Compiled from Times wires
© St. Petersburg Times
published October 20, 2002

WASHINGTON -- The Bush administration has decided to scrap the 1994 arms control accord with North Korea that has provided Western energy aid in return for North Korea's promise to freeze the development of nuclear arms, the New York Times reported Saturday.

North Korea acknowledged two weeks ago it was pursuing a covert nuclear weapons program, and accused the United States of taking steps that forced Pyongyang to nullify the accord. The White House has since debated whether to end the accord, with some aides warning such a step could lead North Korea to even greater nuclear violations.

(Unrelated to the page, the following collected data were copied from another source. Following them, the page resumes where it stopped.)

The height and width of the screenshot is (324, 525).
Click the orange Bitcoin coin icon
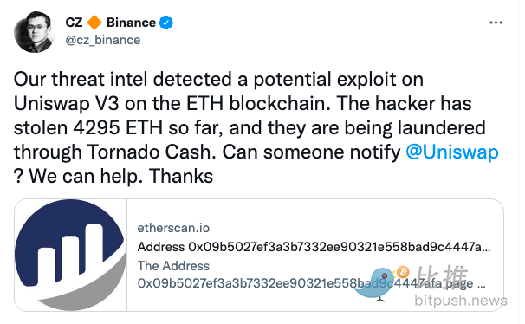click(403, 272)
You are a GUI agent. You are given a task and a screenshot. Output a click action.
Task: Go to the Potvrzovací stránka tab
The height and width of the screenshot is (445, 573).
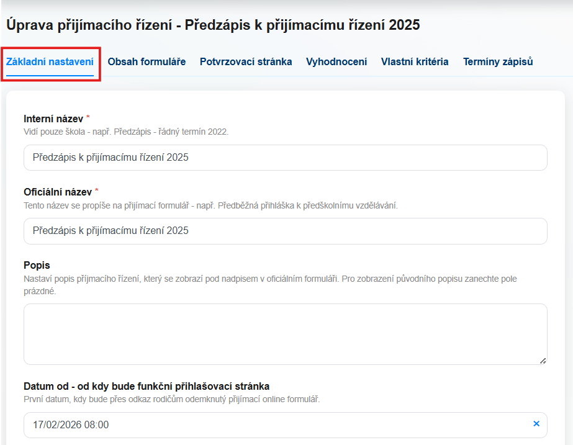click(246, 62)
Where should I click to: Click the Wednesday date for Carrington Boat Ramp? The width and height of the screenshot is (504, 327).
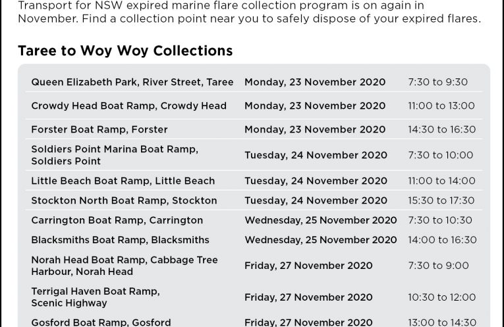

For that reason, senior officials said, the administration plans to warn North Korea of serious consequences if it tries to remove nuclear material now stored under international supervision at Yongbyon, the reactor site that was the centerpiece of a previous nuclear standoff with North Korea in the early 1990s.

The immediate practical effect of the decision to scrap the agreement is the halting of the annual shipments of 500,000 tons of fuel oil from the United States to North Korea.

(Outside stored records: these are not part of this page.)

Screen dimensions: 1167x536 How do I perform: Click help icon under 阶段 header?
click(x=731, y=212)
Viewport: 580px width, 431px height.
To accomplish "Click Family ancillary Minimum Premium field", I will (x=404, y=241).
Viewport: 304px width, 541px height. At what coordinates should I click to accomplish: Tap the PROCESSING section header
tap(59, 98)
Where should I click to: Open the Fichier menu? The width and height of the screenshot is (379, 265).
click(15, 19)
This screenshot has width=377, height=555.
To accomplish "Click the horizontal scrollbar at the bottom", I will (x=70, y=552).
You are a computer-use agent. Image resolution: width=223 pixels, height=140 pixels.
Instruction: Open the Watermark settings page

But abandoning the accord is also likely to mean that the United States will urge its allies Japan and South Korea to suspend, if not terminate, a multibillion-dollar project to provide modern nuclear power plants to the North.

The symbolic importance of the U.S. decision is even greater: It signifies the start of an effort by the United States to pose a stark choice for North Korea, between abandoning all of its nuclear weapons programs and facing near-total economic isolation.

In Seoul on Saturday, James Kelly, U.S. assistant secretary of state for Asia and the Pacific, said the United States wanted to bring "maximum international pressure on North Korea to abandon its nuclear weapons ambitions."